What is needed | Both the line with "has height=784, width=1516." and the line with "Task: Open the CHANGE PROVIDER dropdown" in the records below must appear in the output, along with every line between them, exactly and with nothing added.

Data records |
───

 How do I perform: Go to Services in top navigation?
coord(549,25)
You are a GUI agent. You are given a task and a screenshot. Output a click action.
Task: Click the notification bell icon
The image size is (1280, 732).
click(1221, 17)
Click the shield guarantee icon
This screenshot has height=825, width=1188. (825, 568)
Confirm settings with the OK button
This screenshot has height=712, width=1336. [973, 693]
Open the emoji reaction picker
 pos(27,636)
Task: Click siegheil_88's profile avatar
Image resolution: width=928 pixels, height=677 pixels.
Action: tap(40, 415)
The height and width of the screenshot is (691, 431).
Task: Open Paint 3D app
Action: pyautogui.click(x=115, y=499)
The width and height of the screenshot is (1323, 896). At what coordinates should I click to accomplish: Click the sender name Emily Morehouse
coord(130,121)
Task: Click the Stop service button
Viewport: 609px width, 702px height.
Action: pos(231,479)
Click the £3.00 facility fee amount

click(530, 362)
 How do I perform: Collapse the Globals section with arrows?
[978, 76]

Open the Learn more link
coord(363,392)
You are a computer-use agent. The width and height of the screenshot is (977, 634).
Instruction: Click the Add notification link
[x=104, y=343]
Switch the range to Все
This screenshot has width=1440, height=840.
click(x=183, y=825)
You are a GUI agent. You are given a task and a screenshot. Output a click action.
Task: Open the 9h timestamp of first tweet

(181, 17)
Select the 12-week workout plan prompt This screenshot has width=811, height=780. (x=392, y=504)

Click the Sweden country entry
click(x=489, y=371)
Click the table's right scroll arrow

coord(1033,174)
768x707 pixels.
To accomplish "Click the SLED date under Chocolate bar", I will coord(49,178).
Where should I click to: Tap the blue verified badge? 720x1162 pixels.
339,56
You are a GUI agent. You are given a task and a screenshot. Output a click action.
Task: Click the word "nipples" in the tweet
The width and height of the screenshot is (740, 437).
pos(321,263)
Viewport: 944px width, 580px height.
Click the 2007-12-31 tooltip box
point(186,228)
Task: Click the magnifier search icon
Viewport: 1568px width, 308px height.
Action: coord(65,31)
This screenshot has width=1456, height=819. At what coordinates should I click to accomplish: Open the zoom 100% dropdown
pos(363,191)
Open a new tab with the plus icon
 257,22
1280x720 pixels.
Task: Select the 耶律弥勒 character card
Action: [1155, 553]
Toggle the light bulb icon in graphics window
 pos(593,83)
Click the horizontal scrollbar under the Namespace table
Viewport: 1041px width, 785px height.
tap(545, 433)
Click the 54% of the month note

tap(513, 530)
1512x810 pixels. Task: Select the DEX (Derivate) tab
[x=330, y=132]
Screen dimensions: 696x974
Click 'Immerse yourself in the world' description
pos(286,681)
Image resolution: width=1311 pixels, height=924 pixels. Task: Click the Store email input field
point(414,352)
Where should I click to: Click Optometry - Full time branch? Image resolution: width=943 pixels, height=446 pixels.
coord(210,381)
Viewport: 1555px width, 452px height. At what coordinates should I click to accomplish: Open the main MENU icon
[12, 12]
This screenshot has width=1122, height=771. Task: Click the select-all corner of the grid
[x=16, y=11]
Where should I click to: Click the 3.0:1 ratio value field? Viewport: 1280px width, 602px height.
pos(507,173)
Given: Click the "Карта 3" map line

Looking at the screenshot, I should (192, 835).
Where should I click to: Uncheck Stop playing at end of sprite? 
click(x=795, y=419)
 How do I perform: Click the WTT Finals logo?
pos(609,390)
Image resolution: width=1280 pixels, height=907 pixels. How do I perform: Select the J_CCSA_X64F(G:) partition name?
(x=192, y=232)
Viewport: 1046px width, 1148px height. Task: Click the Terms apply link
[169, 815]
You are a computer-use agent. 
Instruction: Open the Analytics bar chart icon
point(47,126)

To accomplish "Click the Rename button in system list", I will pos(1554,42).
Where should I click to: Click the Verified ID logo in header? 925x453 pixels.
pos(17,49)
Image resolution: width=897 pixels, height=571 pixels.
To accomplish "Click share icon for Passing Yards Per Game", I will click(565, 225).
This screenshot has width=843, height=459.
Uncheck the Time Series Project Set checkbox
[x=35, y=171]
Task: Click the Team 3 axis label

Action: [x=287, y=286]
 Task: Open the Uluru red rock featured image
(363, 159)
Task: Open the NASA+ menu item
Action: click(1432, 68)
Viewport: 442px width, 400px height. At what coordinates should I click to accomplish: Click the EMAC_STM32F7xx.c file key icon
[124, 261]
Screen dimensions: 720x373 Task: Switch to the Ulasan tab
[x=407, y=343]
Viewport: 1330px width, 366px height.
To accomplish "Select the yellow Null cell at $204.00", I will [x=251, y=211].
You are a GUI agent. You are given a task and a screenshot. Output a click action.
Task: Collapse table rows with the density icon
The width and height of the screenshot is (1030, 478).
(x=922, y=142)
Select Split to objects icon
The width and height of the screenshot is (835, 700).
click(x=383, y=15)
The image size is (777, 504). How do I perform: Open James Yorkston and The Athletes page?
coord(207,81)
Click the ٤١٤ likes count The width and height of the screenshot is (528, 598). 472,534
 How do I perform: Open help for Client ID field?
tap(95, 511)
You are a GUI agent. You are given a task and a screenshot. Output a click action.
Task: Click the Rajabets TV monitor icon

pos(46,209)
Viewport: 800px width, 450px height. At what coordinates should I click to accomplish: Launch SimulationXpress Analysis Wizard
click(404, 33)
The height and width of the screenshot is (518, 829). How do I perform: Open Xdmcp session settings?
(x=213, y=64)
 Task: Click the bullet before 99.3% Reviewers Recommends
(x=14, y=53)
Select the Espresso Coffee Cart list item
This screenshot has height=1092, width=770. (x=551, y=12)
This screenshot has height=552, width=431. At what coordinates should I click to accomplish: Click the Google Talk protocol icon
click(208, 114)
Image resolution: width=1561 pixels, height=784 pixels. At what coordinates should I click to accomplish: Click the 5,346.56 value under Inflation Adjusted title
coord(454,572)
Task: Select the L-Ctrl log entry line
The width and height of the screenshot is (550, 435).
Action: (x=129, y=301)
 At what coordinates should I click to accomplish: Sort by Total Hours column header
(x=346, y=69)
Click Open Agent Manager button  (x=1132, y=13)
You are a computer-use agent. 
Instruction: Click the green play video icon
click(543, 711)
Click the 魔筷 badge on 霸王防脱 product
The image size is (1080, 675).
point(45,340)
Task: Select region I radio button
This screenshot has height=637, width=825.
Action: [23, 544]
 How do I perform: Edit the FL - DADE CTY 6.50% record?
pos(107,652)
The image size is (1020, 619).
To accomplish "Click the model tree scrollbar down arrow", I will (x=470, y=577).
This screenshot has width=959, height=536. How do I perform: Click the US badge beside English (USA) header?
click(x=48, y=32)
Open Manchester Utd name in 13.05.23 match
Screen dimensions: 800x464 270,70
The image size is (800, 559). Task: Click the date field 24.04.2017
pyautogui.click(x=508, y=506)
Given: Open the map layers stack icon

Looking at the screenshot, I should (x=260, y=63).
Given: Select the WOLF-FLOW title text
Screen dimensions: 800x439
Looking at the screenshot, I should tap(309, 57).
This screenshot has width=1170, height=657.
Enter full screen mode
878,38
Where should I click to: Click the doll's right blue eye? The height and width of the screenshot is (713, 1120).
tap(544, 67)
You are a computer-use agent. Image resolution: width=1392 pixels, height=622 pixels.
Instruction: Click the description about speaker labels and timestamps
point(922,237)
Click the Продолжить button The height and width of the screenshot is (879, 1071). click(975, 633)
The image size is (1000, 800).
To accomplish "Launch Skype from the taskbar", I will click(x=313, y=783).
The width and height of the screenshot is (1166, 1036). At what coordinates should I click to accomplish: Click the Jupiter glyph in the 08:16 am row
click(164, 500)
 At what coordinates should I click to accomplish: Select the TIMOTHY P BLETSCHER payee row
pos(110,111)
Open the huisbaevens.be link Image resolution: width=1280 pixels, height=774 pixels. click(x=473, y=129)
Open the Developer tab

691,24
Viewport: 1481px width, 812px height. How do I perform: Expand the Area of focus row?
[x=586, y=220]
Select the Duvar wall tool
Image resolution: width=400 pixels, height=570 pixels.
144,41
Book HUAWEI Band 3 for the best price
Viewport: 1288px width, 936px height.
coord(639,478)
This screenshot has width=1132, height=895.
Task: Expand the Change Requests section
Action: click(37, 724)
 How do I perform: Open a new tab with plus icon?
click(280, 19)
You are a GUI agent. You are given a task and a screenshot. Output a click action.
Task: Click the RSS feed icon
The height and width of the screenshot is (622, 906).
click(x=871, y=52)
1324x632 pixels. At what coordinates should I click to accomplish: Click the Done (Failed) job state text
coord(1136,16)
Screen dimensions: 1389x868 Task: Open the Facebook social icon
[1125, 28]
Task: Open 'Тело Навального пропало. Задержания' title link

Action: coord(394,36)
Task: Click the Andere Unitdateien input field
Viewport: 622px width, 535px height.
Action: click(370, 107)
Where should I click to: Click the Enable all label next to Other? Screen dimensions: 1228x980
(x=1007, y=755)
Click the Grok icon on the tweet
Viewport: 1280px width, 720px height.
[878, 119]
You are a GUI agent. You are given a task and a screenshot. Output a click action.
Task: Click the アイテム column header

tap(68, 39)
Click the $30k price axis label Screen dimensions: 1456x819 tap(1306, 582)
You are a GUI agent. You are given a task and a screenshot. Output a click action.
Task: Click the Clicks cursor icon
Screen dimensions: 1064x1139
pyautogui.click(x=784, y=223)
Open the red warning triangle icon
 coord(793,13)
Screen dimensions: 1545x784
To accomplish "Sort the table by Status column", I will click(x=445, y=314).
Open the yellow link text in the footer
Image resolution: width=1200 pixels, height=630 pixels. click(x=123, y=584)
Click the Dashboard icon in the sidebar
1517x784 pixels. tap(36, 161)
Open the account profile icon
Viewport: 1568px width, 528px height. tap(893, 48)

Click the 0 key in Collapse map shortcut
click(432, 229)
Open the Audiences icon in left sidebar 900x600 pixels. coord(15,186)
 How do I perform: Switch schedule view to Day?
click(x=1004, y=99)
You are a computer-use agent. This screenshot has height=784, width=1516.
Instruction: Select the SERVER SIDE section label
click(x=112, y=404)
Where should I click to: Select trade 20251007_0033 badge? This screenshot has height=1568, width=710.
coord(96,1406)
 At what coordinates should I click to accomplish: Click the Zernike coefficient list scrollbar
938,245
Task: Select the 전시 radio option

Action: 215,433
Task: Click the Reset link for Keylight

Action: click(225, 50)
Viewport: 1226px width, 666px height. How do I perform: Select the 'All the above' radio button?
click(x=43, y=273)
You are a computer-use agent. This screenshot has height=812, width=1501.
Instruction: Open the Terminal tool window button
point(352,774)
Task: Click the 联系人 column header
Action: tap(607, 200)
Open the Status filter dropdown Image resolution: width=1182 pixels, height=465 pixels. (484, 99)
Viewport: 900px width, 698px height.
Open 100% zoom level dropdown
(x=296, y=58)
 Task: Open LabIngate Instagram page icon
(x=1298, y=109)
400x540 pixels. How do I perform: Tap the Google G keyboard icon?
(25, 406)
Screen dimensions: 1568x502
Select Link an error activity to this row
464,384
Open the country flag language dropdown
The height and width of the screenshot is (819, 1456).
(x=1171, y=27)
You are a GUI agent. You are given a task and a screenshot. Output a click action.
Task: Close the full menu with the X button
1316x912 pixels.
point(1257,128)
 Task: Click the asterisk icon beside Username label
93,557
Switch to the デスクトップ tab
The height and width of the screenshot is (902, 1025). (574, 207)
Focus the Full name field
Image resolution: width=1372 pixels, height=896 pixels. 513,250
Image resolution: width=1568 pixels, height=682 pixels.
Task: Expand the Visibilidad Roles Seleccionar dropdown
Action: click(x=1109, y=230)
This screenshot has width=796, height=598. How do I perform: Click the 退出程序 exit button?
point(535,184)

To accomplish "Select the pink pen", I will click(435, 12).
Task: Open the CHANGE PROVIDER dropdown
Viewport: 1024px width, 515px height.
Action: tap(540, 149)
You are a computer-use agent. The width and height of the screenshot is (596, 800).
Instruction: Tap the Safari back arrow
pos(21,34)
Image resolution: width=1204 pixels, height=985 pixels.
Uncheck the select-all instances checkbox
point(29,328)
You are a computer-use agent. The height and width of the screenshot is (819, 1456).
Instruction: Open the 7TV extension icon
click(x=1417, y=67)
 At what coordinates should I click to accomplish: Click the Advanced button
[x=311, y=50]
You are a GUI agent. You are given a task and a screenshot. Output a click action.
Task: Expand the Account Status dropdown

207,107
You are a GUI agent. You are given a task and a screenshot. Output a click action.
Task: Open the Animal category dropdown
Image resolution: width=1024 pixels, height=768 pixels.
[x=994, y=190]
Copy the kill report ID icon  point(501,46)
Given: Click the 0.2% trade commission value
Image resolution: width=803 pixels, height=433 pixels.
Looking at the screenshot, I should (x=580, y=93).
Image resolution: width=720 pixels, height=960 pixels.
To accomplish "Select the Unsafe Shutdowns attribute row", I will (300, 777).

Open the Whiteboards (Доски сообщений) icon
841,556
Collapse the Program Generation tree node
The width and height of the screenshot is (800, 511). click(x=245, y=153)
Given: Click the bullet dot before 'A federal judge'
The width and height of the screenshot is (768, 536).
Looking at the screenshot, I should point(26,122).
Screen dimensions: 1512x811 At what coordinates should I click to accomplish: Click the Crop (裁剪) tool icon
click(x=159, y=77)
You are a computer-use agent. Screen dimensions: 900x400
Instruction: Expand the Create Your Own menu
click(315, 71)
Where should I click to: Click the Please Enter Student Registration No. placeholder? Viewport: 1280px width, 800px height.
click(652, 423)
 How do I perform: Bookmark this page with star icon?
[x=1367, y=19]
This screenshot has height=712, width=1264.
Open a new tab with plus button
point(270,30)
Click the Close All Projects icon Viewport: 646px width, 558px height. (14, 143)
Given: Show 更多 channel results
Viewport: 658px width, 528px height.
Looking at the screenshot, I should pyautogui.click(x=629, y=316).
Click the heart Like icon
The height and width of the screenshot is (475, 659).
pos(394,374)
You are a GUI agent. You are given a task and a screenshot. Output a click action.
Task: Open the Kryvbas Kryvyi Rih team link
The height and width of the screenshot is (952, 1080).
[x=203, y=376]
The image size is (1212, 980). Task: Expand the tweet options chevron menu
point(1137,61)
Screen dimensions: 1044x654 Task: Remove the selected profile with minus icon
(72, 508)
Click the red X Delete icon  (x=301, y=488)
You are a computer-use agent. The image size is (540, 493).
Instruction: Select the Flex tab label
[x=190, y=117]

───

Exercise answer |
You are a computer-use agent. This screenshot has height=784, width=1516.
Instruction: Select the SERVER SIDE section label
click(x=112, y=404)
Where should I click to: Select trade 20251007_0033 badge? This screenshot has height=1568, width=710.
coord(96,1406)
 At what coordinates should I click to accomplish: Click the Zernike coefficient list scrollbar
938,245
Task: Select the 전시 radio option

Action: 215,433
Task: Click the Reset link for Keylight

Action: click(225, 50)
Viewport: 1226px width, 666px height. How do I perform: Select the 'All the above' radio button?
click(x=43, y=273)
You are a computer-use agent. This screenshot has height=812, width=1501.
Instruction: Open the Terminal tool window button
point(352,774)
Task: Click the 联系人 column header
Action: tap(607, 200)
Open the Status filter dropdown Image resolution: width=1182 pixels, height=465 pixels. (484, 99)
Viewport: 900px width, 698px height.
Open 100% zoom level dropdown
(x=296, y=58)
 Task: Open LabIngate Instagram page icon
(x=1298, y=109)
400x540 pixels. How do I perform: Tap the Google G keyboard icon?
(25, 406)
Screen dimensions: 1568x502
Select Link an error activity to this row
464,384
Open the country flag language dropdown
The height and width of the screenshot is (819, 1456).
(x=1171, y=27)
You are a GUI agent. You are given a task and a screenshot. Output a click action.
Task: Close the full menu with the X button
1316x912 pixels.
point(1257,128)
 Task: Click the asterisk icon beside Username label
93,557
Switch to the デスクトップ tab
The height and width of the screenshot is (902, 1025). (574, 207)
Focus the Full name field
Image resolution: width=1372 pixels, height=896 pixels. 513,250
Image resolution: width=1568 pixels, height=682 pixels.
Task: Expand the Visibilidad Roles Seleccionar dropdown
Action: click(x=1109, y=230)
This screenshot has width=796, height=598. How do I perform: Click the 退出程序 exit button?
point(535,184)

To accomplish "Select the pink pen", I will click(435, 12).
Task: Open the CHANGE PROVIDER dropdown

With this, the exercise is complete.